I don’t even know if the knives work. They don’t come with the batteries included, and, as mentioned earlier, I didn’t have any money left to buy batteries.

I asked Sarah (the wife) if I could take the batteries out the remote and she just said no and went back to watching Emmerdale. I don’t know what she sees in Emmerdale.

I know what she sees in Keith, though. They have a laugh together at the office. Reading Buzzfeed articles at lunch. Sharing sandwiches, and lucozade, while reading about “Twelve car journeys with elderly strangers that remind you of the nineties”

I only went into the Luxembourg Army Knife business to impress her.
Well, that and I genuinely thought that people would want to buy them.

Buy one, get 9, 999 free?

Monday, 3 February 2014


Rome wasn’t built in a day, it was built in Italy.

The pen is mightier than the sword, and also considerably cheaper.

There's no smoke without fire, unless you own a smoke machine.

Two wrongs don’t make a right, but three rights make a left.

The early bird gets the worm, but the early worm gets killed, so it’s important to establish whether you see yourself as a bird or a worm before deciding how much time to leave for your journey.

Wednesday, 15 January 2014

Resolutions for 2014

This year, I resolve:
a) To wait until it’s half-way through January to make any resolutions
2) To be more consistent
c) To stop expressing everything as lists

I also resolve to spread fake conspiracy theories. I resolve to tell people that eating healthily does not make your life longer - it just makes it feel longer. I resolve to tell people that just to the north of York, there’s an enormous, cardboard bank where lottery winners can cash their enormous, cardboard cheques. I resolve to tell people that ‘The Matrix’ was an elaborate double-bluff by the machines that control us, and that ‘Groundhog Day’ is actually just multiple takes of the intended first scenes of a different film (the director was a perfectionist, who insisted on re-taking the scenes until it was perfect, and the production ran out of money.

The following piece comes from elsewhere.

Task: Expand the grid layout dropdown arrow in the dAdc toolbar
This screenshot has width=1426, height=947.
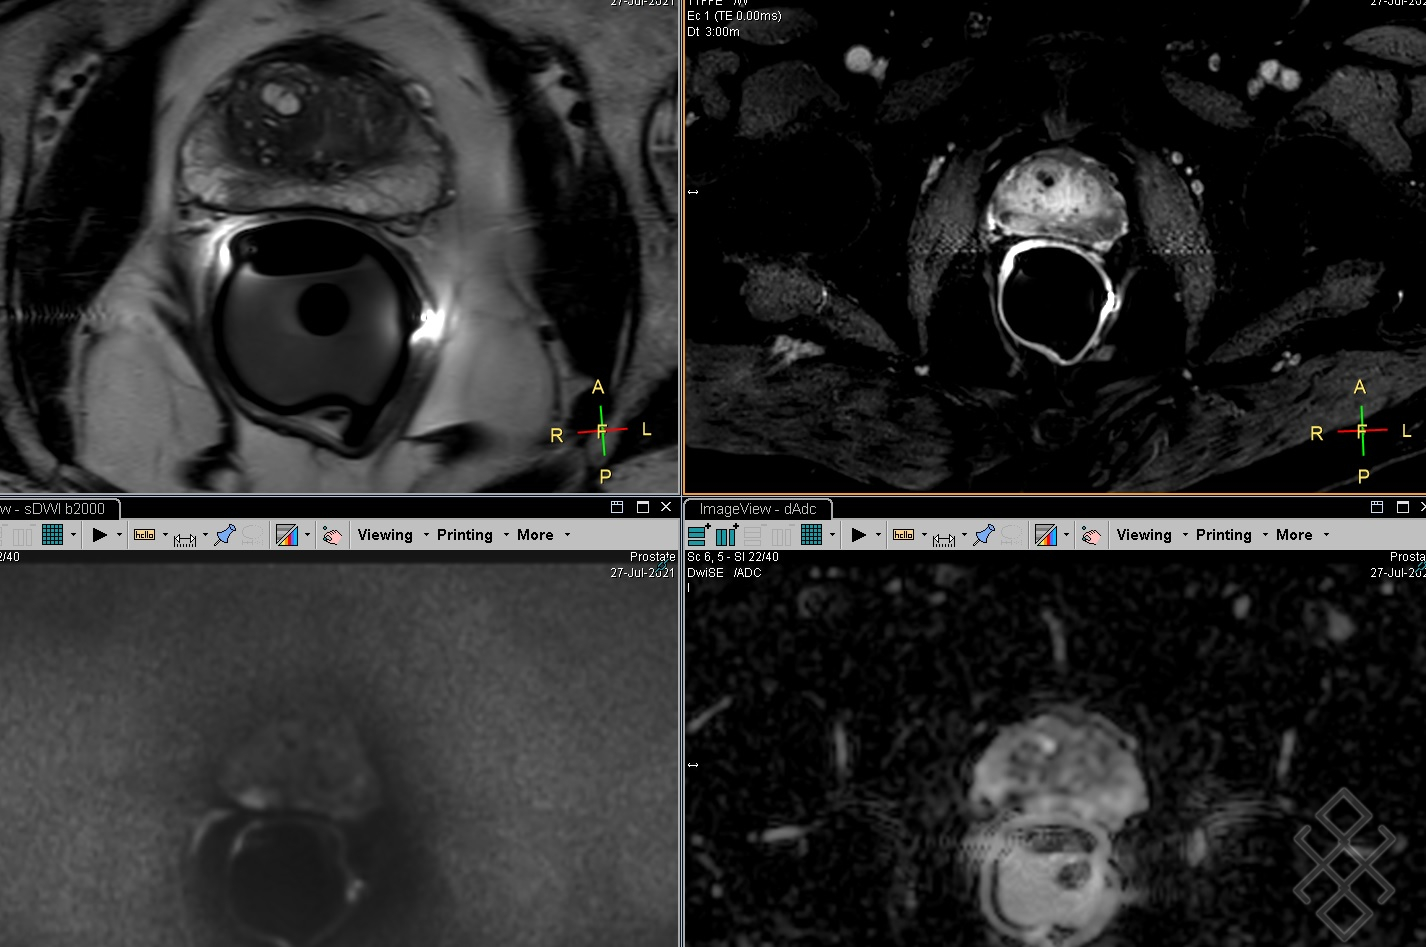Action: 832,535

They dubbed all the voices on afterwards to make a coherent plot.)

Monday, 6 January 2014

Unnecessary journeys

Following a decrease in wind speeds, a drop in flood water levels, and a press conference, the government has informed drivers that it’s now okay to make unnecessary journeys. Drivers are welcome to go up the M6 to check if Scotland still exists, or to chauffer crisp packets to the nearest recycling plant because they like the irony, or to drive to Croydon to tell a vague acquaintance about a dream they had the night before, where a man travelled back in time in an attempt to become his own uncle.